The fix seems to have worked.

brawer commented 4 months ago

It generally seems to work now, but we still see occasional network failures. Not sure if we can do anything here. We could implement exponential back-off, but it would be complicated. In case of failure, we already re-try a day later, which may be good enough as a work-around for the flakiness of Wikimedia’s datacenter.

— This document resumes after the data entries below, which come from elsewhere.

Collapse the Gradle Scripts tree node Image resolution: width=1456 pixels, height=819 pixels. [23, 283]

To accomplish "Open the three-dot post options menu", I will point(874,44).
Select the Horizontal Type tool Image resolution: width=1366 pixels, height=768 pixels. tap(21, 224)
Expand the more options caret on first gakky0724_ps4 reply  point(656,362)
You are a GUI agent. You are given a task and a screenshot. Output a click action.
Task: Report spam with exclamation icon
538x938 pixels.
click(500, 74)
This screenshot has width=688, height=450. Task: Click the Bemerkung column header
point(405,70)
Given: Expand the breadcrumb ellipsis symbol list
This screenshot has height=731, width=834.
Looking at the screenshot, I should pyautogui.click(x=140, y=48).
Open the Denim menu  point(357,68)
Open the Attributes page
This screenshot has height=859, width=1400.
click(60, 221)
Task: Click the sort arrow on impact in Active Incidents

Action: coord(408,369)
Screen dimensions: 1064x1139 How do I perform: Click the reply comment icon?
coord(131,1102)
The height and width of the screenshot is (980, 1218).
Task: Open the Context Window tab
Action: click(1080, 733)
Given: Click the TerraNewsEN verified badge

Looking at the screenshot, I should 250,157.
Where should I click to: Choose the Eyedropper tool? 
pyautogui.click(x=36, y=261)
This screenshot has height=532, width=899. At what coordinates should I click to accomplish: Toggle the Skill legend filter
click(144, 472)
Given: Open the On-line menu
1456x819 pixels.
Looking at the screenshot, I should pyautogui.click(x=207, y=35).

2024/05/23 12:48:23 main.go:47: qrank-builder starting up
2024/05/23 12:48:31 build.go:23: found wikimedia dumps for 991 sites
2024/05/23 12:48:31 itemsignals.go:156: building public/item_signals-20240520.csv.zst
2024/05/23 12:54:40 pagesignals.go:381: PageSignalsScanner.Scan(): failed, domain=commons.wikimedia, err=read tcp 192.168.13.145:42564->185.15.56.161:443: read: connection reset by peer
2024/05/23 12:54:40 pagesignals.go:413: PageSignalsScanner.Scan(): cleaning up
2024/05/23 12:54:40 itemsignals.go:231: LineMerger failed: read tcp 192.168.13.145:42564->185.15.56.161:443: read: connection reset by peer
2024/05/23 12:54:40 itemsignals.go:242: BuildItemSignals(): sorting canceled, groupCtx.Err()=context canceled
2024/05/23 12:54:40 itemsignals.go:262: BuildItemSignals(): group.Wait() failed, err==read tcp 192.168.13.145:42564->185.15.56.161:443: read: connection reset by peer
2024/05/23 12:54:40 main.go:63: ComputeQRank failed: read tcp 192.168.13.145:42564->185.15.56.161:443: read: connection reset by peer
brawer commented 4 months ago

Several runs have finished. Closing this bug as fixed.